● **阅读文段**:
------------------------------------

(1) 初始化:根据屏幕提示(例如:输入1为无向图,输入2为有向图)初始化无向图和有向图(可用邻接矩阵,也可用邻接表),图需要自己定义(顶点个数、边个数,建议先在草稿纸上画出图,然后再输###入顶点和边数)(2分)
(2) 图的遍历:完成有向图和无向图的遍历(深度和广度优先遍历)(4分)
(3) 完成有向图的拓扑排序,并输出拓扑排序序列或者输出该图存在环(3分)
(4) 完成无向图的最小生成树(Prim算法或Kruscal算法均可),并输出(3分)
(5) 完成有向图的单源最短路径求解(迪杰斯特拉算法)(3分)
程序代码
import java.util.LinkedList;
import java.util.Queue;
import java.util.Scanner;
public class Sorting {
private static int INF = Integer.MAX_VALUE;
/*(1)初始化:根据屏幕提示(例如:输入1为无向图,输入2为有向图)初始化无向图和有向图(可用邻接矩阵,也可用邻接表)

------------------------------------

● **数据内容**:
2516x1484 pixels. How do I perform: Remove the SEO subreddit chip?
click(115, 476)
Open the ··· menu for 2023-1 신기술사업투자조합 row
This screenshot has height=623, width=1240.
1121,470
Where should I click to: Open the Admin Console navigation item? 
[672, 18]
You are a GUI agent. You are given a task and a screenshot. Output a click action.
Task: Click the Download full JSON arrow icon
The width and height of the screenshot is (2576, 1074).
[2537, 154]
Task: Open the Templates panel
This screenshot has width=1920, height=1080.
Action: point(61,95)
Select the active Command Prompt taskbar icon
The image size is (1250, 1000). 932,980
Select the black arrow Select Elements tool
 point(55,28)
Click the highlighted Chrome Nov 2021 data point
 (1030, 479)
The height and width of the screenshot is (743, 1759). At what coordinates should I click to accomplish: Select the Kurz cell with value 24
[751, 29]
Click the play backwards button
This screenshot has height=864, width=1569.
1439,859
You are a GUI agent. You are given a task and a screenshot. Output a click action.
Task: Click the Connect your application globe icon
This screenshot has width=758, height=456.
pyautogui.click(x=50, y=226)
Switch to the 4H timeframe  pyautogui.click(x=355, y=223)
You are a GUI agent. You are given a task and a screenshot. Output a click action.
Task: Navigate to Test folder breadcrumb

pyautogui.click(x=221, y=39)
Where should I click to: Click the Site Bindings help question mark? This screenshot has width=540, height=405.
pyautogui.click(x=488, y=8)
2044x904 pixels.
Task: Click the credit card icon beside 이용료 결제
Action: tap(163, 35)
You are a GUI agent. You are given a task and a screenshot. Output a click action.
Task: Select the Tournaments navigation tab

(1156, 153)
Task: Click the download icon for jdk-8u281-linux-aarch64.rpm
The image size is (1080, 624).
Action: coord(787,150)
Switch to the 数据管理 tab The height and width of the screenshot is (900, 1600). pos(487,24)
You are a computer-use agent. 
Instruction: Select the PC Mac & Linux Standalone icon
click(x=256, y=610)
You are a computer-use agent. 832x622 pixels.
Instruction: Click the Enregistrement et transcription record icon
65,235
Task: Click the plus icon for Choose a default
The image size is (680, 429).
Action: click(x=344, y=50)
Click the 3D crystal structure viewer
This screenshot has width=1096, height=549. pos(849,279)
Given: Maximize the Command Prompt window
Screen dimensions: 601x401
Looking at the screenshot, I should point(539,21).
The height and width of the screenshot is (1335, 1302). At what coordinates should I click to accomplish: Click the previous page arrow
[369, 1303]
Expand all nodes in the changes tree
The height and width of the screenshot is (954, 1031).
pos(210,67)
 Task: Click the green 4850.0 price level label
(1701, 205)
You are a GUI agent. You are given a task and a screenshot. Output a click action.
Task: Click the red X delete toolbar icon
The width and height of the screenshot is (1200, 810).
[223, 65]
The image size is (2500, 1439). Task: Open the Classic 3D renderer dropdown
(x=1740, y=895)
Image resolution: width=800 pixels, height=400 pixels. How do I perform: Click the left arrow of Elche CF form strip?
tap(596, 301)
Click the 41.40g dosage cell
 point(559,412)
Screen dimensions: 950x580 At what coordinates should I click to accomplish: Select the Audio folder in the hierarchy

------------------------------------

● **任务目标 1**: 请原样输出条目中的这几行:从条目的第一行开始,到包含“The image size is (1250, 1000). 932,980”的那一行结束,首尾两行都要包括。
● **任务目标 2**: 从图算法作业那段文字停下的地方往下续写。

● **完成结果 1**:
2516x1484 pixels. How do I perform: Remove the SEO subreddit chip?
click(115, 476)
Open the ··· menu for 2023-1 신기술사업투자조합 row
This screenshot has height=623, width=1240.
1121,470
Where should I click to: Open the Admin Console navigation item? 
[672, 18]
You are a GUI agent. You are given a task and a screenshot. Output a click action.
Task: Click the Download full JSON arrow icon
The width and height of the screenshot is (2576, 1074).
[2537, 154]
Task: Open the Templates panel
This screenshot has width=1920, height=1080.
Action: point(61,95)
Select the active Command Prompt taskbar icon
The image size is (1250, 1000). 932,980

● **完成结果 2**:
图需要自己定义(顶点个数、边个数,建议先在草稿纸上画出图,然后再输入顶点和边数)(2分)*/
//设置边及它的权值
private class B {
int i,w;//设置权值
B nextX; //设置指针
}
//设置顶点
private class N {
char dingdian; // 设置顶点
B firstX;
};
private int Enum; // 边的数量
private N[] mV; // 顶点数组
//创建图
public Sorting(char[] dingdian, EData[] bian) {
int lenv = dingdian.length;
int elen = bian.length;
// 初始化顶点
mV= new N[lenv];
for (int i = 0; i < mV.length; i++) {
mV[i] = new N();
mV[i].dingdian = dingdian[i];
mV[i].firstX = null;
}
// 初始化边
Enum = elen;
for (int i = 0; i < elen; i++) {
// 读取顶点
char c1 = bian[i].start;
char c2 = bian[i].end;
int weight = bian[i].weight;
int p1 = gPs(c1);
int p2 = gPs(c2);
B node1 = new B ();
node1.i = p2;
node1.w = weight;
//连接
if(mV[p1].firstX == null)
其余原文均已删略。